Task
Print every one of the following entries again, character for character, keeping each line as it stands.

Supplied records
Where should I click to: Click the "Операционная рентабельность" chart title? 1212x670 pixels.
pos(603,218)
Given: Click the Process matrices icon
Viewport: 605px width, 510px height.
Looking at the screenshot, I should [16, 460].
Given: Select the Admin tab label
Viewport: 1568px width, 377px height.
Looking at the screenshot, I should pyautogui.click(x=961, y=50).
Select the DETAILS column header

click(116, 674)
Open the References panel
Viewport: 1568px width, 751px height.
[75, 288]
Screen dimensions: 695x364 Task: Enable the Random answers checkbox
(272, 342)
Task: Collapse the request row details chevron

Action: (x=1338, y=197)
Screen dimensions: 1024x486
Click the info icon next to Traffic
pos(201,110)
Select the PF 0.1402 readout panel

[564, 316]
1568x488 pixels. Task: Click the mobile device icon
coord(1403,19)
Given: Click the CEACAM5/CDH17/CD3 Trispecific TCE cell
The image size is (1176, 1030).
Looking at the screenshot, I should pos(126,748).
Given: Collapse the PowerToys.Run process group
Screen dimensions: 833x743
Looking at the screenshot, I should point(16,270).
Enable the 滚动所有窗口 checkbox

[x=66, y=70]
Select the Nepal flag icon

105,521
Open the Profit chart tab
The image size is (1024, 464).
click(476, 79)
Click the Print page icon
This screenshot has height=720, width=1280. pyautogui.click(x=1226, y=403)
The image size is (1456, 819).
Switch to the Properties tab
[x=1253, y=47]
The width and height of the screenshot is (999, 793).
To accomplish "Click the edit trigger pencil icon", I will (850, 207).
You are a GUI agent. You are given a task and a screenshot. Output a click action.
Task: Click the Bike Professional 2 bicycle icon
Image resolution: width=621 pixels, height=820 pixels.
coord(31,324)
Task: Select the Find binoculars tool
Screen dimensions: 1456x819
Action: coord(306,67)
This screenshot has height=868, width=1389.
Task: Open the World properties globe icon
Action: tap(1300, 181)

Reply
Where should I click to: Click the "Операционная рентабельность" chart title? 1212x670 pixels.
pos(603,218)
Given: Click the Process matrices icon
Viewport: 605px width, 510px height.
Looking at the screenshot, I should [16, 460].
Given: Select the Admin tab label
Viewport: 1568px width, 377px height.
Looking at the screenshot, I should pyautogui.click(x=961, y=50).
Select the DETAILS column header

click(116, 674)
Open the References panel
Viewport: 1568px width, 751px height.
[75, 288]
Screen dimensions: 695x364 Task: Enable the Random answers checkbox
(272, 342)
Task: Collapse the request row details chevron

Action: (x=1338, y=197)
Screen dimensions: 1024x486
Click the info icon next to Traffic
pos(201,110)
Select the PF 0.1402 readout panel

[564, 316]
1568x488 pixels. Task: Click the mobile device icon
coord(1403,19)
Given: Click the CEACAM5/CDH17/CD3 Trispecific TCE cell
The image size is (1176, 1030).
Looking at the screenshot, I should pos(126,748).
Given: Collapse the PowerToys.Run process group
Screen dimensions: 833x743
Looking at the screenshot, I should point(16,270).
Enable the 滚动所有窗口 checkbox

[x=66, y=70]
Select the Nepal flag icon

105,521
Open the Profit chart tab
The image size is (1024, 464).
click(476, 79)
Click the Print page icon
This screenshot has height=720, width=1280. pyautogui.click(x=1226, y=403)
The image size is (1456, 819).
Switch to the Properties tab
[x=1253, y=47]
The width and height of the screenshot is (999, 793).
To accomplish "Click the edit trigger pencil icon", I will (850, 207).
You are a GUI agent. You are given a task and a screenshot. Output a click action.
Task: Click the Bike Professional 2 bicycle icon
Image resolution: width=621 pixels, height=820 pixels.
coord(31,324)
Task: Select the Find binoculars tool
Screen dimensions: 1456x819
Action: coord(306,67)
This screenshot has height=868, width=1389.
Task: Open the World properties globe icon
Action: tap(1300, 181)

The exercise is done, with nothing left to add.